Auch der Kapitän Alexander Feistl akzeptierte - wie die komplette Mannschaft - die Gründe für den Rücktritt des EVD-Coaches und fügte hinzu: „Wir müssen jetzt auf jeden Fall Ruhe bewahren. Natürlich ist die Saison bis dato alles andere als optimal gelaufen.“ Die Begegnung gegen den Vorjahresmeister aus Pegnitz ist schnell erzählt. Ohne vier Stammspieler musste der EVD stark ersatzgeschwächt antreten. Unter anderem fehlten mit Alexander Feistl, Daniel Harrer und Andreas Herrmann drei Eckpfeiler im Angriff. Pegnitz nutzte die erste Chance zum 1:0 und danach war erst einmal eine halbstündige Pause, da EVD-Verteidiger Florian Erl mit einem krachenden Check zwei Plexiglasscheiben „zerstörte“.

Danach waren die Dingolfing die klar bessere Mannschaft. Chancen im Minutentakt, die allesamt vergeben wurden, bis Dominik Schindlbeck in der 15. Minute den hochverdienten Ausgleich erzielte. Bis zur Pause hätte der EVD führen müssen, aber Pegnitz-Goalie Max Müller hielt famos. Auch nach dem zwischenzeitlichen 1:2 der Pegnitzer spielte nur der EVD im Mitteldrittel. Chancen durch Tobias Hanöffner, Stefan Urzinger oder Dominik König wurden nicht genutzt. Auf der Gegenseite zeigte sich Pegnitz eiskalt und erzielte kurz vor der Drittelpause das 1:3.

Auch zu Beginn des letzten Drittels konnte man der EVD-Truppe rein gar nichts vorwerfen, außer vielleicht die schwache Chancenverwertung. Den Anschlusstreffer hatten Alexander Popp oder Tobias Hanöffner erneut auf dem Schläger. Es sollte an diesem Abend einfach nicht sein und nach dem vierten Treffer der Franken brachen beim EVD die Dämme. Letztendlich musste sich die Mannschaft mit 2:7 geschlagen geben.

Nun geht es am kommenden Wochenende gegen Bad Kissingen, die ebenfalls in herausragender Form sind. Hoffentlich lichtet sich dann auch allmählich wieder das EVD-Lazarett. Ein neuer Trainer wird wahrscheinlich noch nicht hinter der Bande stehen. Trost gab es nach der Niederlage vom Pegnitz-Trainer Vaclav Drobny: „Dingolfing wird oben mitspielen.
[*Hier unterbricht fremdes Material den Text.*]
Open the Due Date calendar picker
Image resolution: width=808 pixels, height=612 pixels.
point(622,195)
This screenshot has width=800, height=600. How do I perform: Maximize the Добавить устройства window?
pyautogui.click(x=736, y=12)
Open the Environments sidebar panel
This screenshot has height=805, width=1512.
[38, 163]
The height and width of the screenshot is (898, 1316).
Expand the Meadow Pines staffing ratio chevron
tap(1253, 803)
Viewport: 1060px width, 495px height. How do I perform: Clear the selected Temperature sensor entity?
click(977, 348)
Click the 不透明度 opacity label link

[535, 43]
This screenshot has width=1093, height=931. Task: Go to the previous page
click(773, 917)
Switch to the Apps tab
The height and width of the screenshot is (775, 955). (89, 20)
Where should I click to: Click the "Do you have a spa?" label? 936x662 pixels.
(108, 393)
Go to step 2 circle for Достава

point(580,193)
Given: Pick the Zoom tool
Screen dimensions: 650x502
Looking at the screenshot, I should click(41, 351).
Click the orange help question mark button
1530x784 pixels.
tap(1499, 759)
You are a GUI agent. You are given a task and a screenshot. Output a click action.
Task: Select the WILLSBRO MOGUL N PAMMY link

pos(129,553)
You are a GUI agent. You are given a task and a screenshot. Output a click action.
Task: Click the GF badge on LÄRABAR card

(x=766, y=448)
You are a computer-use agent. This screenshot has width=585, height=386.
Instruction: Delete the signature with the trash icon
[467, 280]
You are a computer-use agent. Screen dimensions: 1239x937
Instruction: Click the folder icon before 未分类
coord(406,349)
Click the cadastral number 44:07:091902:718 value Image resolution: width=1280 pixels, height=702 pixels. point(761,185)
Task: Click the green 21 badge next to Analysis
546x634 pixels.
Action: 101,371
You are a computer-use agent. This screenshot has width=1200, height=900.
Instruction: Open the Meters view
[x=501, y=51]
Da bin ich mir sicher.“

Aufstellung des EV Dingolfing gegen Pegnitz: Hähnel, Mayer; Mayer, Erl, Ruhstorfer, D. Weber; Geigenscheder, Obermeier, Urzinger , J. Herrmann, Popp, Hanöffner, Braun, König, Haschberger, Schickaneder, Haschberger.
Torfolge: 0:1 (4.) Skarupa (Schmidt, Ramoser), 1:1 (15.) Schindlbeck (Haschberger, Schickaneder), 1:2 (22.) Schwindl (Hausauer, Zeilmann), 1:3 (36.) Hausner (Skarupa, Hagen), 1:4 (44.) Hausauer (Runge), 1:5 (45.) Schwindl, 1:6 (50.) C. Hagen, 2:6 (56.) Hanöffner (König, Popp), 2:7 (60.) Hausauer (Schwindl, Runge).

Bu:
Trainer Georg Herrmann verlässt aus persönlichen Gründen den EVD.